WHAT YOU HAVE TO DO - Locate the word "Expand" in the data below, then copy every line that holds it.

RECORDS PROVIDED -
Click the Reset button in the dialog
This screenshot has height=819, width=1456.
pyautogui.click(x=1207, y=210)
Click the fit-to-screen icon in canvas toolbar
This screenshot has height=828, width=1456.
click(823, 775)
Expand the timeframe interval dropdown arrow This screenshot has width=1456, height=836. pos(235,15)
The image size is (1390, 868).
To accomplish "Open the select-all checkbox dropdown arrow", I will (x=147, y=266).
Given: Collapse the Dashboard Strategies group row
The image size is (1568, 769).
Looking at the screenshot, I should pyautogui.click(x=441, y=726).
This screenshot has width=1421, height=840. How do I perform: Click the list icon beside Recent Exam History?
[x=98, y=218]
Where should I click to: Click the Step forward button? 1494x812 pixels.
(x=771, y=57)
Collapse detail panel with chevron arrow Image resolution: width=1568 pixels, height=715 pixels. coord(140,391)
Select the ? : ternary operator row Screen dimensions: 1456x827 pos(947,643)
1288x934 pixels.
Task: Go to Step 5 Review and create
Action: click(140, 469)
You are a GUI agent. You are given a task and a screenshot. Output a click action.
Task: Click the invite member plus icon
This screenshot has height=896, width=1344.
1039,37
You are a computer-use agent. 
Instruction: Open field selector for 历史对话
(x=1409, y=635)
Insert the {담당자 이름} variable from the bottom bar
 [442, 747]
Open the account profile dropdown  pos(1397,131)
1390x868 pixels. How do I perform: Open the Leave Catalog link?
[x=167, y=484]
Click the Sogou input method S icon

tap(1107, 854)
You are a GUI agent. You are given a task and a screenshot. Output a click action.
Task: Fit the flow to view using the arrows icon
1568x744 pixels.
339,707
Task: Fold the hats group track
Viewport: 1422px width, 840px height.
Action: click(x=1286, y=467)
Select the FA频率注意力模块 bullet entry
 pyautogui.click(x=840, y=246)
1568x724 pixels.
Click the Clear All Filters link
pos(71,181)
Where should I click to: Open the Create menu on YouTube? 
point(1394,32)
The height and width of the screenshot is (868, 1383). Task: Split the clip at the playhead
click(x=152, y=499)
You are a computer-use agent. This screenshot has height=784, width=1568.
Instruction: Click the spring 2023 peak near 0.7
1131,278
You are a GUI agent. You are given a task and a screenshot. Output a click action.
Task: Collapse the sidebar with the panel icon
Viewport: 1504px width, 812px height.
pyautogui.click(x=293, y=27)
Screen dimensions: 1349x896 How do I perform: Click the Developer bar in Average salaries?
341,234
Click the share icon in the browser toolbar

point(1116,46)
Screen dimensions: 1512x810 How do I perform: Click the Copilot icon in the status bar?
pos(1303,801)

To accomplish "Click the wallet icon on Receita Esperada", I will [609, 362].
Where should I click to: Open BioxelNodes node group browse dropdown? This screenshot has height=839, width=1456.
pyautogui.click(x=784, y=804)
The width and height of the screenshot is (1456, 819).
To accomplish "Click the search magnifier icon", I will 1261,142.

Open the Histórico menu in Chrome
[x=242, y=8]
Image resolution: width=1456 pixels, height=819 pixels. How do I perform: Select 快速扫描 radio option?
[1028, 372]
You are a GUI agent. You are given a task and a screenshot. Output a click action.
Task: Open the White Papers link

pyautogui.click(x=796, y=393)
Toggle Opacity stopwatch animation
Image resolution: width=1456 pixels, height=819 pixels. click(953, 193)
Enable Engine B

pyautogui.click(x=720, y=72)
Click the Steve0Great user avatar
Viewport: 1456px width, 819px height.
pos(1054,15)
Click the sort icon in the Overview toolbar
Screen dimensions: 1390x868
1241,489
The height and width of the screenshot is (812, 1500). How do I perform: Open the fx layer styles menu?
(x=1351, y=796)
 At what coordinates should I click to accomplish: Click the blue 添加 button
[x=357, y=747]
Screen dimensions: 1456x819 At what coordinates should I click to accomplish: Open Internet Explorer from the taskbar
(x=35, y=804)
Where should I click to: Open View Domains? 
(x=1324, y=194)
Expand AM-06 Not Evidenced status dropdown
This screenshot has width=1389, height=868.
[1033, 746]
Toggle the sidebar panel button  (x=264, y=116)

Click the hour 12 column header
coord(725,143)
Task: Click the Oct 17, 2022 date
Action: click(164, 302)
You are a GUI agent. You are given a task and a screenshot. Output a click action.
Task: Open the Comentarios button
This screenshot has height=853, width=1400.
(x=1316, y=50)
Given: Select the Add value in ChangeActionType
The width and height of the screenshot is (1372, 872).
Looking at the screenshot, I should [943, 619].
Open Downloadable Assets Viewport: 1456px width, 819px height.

WRITTEN SOLUTION -
Expand the timeframe interval dropdown arrow This screenshot has width=1456, height=836. pos(235,15)
Expand AM-06 Not Evidenced status dropdown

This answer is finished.